What needs to be done: State the number of lines in the following data that include the word "Project", with no other text.

Input material:
<<<<
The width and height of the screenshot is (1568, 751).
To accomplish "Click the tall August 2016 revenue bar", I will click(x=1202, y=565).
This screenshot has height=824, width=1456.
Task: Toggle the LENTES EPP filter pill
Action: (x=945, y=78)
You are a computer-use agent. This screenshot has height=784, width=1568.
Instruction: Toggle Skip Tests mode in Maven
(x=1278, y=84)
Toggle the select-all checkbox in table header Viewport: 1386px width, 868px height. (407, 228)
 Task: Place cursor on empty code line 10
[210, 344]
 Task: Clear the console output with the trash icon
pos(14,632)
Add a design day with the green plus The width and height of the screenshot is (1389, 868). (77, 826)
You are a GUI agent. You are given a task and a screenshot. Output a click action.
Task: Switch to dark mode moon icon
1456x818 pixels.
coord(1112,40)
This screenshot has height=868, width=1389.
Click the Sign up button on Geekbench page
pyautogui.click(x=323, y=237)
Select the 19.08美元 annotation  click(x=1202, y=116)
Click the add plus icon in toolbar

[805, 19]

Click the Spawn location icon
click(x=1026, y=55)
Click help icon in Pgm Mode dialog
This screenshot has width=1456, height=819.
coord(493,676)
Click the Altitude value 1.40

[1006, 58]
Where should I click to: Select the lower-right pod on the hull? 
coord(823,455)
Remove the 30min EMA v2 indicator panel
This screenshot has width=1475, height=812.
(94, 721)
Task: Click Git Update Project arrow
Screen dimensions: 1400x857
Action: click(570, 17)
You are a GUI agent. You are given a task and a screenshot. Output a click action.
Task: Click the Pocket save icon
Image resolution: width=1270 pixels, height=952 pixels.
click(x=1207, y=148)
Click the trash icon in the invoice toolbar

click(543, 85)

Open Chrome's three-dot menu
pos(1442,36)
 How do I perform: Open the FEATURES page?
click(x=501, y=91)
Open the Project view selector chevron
>>>>
The answer: 2